— begin SUPPLIED PASSAGE —

We know that the below two inequalities on the far left are true. So lets use them to prove the one we need to prove$[α(ax_1+(1−a)y_1)+γ(ax_2+(1−a)y_2)≤β]$:

$αx_1+γx_2≤β\;\;|*a\Rightarrow a(\alpha x_1+\gamma x_2)\leq a\beta$

$αy_1+γy_2≤β\;\;|*(1-a)\Rightarrow (1-a)(αy_1+γy_2)\leq (1-a)\beta$

Now add the inequalities on the far right side and we get:

$a(\alpha x_1+\gamma x_2) + (1-a)(\alpha y_1 + \gamma y_2)\leq a\beta+(1-a)\beta$

After expanding the expressions in parenthesis on the LHS and rearranging the terms we get:

$α(ax_1+(1−a)y_1)+γ(ax_2+(1−a)y_2)≤a\beta+(1-a)\beta$

Which almost looks exactly like the one we need to prove. The RHS after expanding:

$a\beta+(1-a)\beta=a\beta +\beta -a\beta =\beta \Rightarrow$

$\Rightarrow a(\alpha x_1+\gamma x_2) + (1-a)(\alpha y_1 + \gamma y_2)\leq\beta$

Which is what we needed to show.

— end SUPPLIED PASSAGE —

◆ **THE EXERCISE**
In the inequality proof, what does the right-hand side aβ + (1−a)β simplify to after expanding?

— begin SUPPLIED DATA —

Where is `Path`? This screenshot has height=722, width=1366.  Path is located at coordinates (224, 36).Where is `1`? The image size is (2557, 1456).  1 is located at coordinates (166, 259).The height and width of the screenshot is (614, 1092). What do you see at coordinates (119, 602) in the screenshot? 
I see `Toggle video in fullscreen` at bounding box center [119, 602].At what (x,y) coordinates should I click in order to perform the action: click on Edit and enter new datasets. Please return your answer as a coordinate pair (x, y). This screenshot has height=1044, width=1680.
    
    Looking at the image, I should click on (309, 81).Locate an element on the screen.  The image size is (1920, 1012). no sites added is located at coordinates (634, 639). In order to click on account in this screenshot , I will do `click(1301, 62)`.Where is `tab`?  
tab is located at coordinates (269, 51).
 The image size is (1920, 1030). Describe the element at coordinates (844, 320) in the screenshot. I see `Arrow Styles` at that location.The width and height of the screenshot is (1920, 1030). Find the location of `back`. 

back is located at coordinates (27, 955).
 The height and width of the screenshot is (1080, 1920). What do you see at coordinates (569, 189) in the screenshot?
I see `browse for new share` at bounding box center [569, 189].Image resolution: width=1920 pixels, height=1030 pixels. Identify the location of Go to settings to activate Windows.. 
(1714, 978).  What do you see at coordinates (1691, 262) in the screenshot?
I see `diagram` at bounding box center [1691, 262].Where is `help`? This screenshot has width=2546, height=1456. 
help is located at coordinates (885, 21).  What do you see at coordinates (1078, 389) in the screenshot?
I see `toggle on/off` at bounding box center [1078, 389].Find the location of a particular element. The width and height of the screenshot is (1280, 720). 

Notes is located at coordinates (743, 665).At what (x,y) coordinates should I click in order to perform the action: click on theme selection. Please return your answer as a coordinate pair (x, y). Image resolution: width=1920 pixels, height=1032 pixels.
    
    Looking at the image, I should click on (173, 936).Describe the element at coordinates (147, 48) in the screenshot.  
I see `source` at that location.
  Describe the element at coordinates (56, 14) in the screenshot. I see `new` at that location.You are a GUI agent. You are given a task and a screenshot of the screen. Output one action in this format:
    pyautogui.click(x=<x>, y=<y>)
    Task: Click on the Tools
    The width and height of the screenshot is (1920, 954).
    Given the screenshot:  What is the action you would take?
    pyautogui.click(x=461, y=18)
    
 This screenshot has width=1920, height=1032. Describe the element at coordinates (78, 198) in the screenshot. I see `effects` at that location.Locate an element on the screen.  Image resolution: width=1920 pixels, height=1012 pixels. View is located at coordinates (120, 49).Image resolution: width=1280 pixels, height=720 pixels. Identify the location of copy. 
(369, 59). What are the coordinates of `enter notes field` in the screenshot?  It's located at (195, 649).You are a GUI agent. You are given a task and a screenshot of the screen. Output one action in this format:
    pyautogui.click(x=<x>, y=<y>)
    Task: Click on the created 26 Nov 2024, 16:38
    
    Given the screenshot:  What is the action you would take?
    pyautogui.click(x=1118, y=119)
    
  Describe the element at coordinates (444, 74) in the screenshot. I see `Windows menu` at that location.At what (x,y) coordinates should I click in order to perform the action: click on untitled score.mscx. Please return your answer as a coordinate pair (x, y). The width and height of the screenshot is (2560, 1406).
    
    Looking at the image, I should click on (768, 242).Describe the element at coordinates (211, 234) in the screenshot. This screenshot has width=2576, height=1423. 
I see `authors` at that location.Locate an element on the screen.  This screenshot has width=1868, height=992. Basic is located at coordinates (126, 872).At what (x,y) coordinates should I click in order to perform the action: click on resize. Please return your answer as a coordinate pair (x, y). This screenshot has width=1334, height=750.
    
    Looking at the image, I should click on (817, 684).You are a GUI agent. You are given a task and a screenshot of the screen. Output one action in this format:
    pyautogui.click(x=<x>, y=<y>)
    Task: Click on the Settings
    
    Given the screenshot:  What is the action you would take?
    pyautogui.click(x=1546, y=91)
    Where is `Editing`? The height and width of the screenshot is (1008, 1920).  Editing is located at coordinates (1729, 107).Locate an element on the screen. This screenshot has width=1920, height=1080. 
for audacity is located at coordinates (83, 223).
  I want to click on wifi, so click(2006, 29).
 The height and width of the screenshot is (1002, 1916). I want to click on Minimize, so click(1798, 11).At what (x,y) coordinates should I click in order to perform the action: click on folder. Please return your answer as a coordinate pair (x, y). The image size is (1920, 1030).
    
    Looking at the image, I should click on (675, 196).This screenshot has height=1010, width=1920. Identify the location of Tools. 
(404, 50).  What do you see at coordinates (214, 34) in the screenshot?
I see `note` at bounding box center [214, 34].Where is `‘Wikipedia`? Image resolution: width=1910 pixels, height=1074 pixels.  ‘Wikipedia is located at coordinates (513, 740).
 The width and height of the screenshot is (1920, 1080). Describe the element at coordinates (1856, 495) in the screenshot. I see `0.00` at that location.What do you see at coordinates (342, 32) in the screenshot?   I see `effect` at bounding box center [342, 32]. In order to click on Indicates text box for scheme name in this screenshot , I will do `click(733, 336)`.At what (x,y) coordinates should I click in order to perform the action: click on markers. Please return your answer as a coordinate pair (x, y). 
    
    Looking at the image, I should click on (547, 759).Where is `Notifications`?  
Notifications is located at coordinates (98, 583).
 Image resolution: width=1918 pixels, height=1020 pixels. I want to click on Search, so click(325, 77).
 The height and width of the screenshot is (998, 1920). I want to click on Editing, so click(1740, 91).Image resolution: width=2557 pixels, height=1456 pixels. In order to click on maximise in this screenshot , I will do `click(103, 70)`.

— end SUPPLIED DATA —

◆ **SOLUTION FOR THIS TASK**
It simplifies to β.